▶ [To do]: The stretch wanted below opens at the line containing "This screenshot has width=522, height=334." and closes at the line containing "This screenshot has height=702, width=341.". Please return it exactly, with no other lines.

── Source data

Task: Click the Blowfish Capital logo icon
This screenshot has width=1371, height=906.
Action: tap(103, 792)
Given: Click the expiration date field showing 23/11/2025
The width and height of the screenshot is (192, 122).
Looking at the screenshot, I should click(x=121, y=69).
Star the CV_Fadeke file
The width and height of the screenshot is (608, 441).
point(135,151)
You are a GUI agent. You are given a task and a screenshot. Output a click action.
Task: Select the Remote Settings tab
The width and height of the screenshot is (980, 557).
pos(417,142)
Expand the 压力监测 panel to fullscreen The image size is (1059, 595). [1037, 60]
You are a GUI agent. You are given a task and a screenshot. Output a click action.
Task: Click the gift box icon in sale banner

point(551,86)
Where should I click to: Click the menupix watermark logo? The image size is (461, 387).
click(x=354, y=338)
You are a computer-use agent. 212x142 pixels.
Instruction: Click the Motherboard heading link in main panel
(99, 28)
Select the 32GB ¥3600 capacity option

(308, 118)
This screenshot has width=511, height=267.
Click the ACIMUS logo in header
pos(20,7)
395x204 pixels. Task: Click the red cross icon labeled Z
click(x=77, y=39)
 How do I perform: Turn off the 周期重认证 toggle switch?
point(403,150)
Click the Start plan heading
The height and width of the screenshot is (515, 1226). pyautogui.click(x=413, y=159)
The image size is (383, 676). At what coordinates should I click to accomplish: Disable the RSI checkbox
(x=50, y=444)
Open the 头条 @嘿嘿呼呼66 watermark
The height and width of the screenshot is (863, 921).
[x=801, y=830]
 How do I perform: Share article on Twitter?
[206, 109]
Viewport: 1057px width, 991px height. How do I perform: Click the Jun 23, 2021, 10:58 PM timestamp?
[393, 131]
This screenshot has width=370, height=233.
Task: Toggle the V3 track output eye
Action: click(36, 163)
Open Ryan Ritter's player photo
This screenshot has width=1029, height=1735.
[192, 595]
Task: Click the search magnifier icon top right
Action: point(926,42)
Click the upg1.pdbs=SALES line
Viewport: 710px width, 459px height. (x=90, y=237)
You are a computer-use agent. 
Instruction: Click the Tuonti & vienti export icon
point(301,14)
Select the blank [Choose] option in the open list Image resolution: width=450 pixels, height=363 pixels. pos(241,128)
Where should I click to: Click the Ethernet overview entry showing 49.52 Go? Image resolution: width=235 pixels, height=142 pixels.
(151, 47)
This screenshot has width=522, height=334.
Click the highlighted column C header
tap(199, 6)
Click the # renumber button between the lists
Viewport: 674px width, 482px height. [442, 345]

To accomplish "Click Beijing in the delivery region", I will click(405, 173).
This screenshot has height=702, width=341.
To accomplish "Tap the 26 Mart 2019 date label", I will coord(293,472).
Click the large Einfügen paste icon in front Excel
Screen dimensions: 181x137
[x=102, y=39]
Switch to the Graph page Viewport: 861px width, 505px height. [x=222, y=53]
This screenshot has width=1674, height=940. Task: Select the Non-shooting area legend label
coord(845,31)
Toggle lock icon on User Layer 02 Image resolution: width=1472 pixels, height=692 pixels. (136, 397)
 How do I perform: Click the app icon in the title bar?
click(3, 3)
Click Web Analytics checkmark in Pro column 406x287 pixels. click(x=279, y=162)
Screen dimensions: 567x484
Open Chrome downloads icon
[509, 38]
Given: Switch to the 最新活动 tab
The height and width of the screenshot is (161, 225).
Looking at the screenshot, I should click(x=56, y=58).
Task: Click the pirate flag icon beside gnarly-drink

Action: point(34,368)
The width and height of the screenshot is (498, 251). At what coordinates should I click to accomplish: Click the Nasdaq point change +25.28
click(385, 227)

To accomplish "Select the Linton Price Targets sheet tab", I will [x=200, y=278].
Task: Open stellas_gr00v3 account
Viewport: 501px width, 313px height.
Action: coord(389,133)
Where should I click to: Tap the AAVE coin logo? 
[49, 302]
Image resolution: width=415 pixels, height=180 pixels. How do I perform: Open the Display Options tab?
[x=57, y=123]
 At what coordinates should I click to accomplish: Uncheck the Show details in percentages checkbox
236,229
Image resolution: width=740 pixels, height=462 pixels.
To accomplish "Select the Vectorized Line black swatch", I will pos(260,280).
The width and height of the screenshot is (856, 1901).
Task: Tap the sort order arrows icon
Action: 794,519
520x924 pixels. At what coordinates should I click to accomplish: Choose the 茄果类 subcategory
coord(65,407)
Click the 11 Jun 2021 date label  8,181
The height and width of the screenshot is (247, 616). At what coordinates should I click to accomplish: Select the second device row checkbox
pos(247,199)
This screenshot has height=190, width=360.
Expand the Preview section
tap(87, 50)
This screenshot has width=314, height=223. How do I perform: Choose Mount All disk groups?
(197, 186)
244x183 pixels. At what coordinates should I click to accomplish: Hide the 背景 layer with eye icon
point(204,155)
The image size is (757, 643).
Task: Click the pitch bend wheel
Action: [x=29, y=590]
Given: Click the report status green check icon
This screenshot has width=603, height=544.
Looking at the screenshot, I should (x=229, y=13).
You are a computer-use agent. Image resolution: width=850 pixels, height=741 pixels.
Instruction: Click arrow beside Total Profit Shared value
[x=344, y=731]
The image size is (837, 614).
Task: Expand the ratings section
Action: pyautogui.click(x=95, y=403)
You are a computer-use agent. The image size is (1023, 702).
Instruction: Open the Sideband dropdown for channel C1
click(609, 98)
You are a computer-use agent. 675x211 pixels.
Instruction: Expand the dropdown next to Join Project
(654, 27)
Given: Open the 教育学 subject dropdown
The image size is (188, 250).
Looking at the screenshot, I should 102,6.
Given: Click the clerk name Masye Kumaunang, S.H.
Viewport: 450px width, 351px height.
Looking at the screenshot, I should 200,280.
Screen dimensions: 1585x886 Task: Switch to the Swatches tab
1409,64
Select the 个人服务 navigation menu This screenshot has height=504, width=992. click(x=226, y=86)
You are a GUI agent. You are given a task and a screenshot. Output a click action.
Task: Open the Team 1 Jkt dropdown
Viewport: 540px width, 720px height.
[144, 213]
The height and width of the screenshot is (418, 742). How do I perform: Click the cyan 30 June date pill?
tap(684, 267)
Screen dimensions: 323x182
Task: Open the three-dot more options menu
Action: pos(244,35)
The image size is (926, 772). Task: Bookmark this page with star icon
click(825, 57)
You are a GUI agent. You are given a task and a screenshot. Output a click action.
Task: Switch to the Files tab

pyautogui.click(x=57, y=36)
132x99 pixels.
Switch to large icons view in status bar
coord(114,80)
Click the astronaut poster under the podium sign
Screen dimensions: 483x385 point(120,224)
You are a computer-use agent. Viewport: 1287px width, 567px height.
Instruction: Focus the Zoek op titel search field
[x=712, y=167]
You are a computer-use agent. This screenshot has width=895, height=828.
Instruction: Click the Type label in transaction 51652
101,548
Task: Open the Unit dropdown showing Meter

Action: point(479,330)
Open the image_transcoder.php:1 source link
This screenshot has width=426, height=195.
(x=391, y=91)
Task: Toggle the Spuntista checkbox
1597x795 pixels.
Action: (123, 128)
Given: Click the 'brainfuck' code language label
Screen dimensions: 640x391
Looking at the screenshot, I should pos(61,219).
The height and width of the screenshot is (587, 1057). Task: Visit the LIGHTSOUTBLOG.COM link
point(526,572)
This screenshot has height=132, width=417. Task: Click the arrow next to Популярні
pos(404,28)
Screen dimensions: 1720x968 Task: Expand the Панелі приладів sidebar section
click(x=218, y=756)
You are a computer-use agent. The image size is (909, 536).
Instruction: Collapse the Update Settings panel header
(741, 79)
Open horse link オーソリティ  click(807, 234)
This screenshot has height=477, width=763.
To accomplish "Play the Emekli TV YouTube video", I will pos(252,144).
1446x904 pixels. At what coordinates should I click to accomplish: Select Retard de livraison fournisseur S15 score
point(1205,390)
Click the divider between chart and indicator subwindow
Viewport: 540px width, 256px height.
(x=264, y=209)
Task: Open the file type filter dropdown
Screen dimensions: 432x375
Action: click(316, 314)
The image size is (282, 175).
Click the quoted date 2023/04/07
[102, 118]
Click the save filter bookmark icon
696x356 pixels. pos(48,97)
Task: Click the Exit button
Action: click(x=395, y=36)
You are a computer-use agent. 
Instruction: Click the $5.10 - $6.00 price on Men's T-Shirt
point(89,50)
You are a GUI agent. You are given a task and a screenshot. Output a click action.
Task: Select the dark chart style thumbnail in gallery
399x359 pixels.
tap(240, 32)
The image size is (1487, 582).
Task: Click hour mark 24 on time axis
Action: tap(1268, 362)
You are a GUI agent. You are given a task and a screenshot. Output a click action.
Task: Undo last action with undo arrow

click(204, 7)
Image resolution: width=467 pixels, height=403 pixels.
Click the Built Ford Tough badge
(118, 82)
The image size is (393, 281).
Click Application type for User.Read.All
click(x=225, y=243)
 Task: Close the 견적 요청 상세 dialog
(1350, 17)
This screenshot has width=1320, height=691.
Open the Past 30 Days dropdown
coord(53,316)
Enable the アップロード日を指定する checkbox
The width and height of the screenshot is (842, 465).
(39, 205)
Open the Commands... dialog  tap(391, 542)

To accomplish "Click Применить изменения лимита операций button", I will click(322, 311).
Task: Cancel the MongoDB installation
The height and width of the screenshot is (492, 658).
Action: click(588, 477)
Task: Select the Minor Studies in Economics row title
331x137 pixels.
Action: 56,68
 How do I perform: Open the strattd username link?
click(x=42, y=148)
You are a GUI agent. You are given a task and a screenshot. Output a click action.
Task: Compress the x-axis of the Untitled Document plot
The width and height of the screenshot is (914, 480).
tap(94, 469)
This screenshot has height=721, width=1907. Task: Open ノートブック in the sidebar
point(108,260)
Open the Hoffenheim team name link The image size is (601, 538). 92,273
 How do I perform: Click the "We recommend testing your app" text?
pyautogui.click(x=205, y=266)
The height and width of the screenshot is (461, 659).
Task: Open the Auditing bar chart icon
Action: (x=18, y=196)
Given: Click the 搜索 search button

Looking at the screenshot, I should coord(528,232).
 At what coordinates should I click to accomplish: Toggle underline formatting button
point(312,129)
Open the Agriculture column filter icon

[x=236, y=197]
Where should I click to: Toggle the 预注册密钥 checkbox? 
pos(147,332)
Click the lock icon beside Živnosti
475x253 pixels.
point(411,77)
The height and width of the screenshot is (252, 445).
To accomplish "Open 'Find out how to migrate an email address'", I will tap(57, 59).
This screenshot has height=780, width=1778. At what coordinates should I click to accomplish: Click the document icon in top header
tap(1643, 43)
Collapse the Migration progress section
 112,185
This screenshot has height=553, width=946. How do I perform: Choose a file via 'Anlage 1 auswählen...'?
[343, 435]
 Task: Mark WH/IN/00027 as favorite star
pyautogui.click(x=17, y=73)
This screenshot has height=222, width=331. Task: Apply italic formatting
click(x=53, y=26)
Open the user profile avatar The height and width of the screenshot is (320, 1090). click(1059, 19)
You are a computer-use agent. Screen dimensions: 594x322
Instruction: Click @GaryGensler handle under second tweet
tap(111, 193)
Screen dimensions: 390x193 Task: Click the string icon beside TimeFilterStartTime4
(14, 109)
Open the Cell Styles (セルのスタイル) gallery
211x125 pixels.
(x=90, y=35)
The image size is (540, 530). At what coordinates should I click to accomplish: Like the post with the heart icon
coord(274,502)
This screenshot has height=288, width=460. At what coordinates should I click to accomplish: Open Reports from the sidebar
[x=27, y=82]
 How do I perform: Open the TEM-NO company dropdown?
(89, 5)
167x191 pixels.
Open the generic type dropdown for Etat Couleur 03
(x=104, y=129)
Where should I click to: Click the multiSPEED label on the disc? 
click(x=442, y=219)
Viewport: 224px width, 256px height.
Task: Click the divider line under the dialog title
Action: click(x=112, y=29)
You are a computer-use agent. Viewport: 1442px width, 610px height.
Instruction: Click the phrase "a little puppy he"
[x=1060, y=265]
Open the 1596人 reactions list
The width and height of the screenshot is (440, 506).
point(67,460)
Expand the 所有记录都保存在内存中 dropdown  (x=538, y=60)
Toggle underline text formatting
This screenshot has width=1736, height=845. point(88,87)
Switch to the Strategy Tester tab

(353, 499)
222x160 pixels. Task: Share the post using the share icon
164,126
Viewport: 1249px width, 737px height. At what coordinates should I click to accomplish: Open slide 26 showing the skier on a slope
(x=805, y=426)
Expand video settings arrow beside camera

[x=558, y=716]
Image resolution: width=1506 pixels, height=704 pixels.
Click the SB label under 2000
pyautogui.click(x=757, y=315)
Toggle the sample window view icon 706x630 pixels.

────

▶ [Expected answer]:
This screenshot has width=522, height=334.
Click the highlighted column C header
tap(199, 6)
Click the # renumber button between the lists
Viewport: 674px width, 482px height. [442, 345]

To accomplish "Click Beijing in the delivery region", I will click(405, 173).
This screenshot has height=702, width=341.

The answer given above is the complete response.